Going line by line through the data below, report how many lines include the word "agent", with nothing added.
* * *
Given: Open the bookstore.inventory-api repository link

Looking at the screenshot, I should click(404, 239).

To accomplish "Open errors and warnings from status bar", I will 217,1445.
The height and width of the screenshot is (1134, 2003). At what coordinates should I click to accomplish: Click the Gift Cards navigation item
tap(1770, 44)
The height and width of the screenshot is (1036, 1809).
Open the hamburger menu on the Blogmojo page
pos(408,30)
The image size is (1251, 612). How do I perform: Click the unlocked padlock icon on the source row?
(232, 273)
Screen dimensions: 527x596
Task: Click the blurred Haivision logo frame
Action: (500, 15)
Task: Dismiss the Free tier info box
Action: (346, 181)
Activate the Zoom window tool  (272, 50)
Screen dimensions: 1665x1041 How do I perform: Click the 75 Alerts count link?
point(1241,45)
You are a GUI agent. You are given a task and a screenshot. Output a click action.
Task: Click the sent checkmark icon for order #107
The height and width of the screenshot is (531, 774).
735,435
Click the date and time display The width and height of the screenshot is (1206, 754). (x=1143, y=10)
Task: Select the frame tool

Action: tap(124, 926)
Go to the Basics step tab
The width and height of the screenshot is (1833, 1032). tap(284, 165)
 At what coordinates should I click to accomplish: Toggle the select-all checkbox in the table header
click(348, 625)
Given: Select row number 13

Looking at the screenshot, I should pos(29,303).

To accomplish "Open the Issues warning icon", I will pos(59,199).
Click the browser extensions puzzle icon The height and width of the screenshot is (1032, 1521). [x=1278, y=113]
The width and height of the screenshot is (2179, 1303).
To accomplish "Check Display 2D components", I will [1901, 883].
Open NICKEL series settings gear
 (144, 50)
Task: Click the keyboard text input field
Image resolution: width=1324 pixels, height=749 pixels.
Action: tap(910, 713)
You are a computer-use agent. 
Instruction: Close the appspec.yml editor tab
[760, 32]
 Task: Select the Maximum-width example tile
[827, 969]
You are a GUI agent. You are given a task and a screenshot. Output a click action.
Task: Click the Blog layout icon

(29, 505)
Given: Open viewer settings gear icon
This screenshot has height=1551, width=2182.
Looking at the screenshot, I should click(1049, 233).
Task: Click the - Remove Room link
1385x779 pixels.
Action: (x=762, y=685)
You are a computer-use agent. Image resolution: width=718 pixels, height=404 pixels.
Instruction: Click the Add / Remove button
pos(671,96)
* * *
→ Exercise answer
4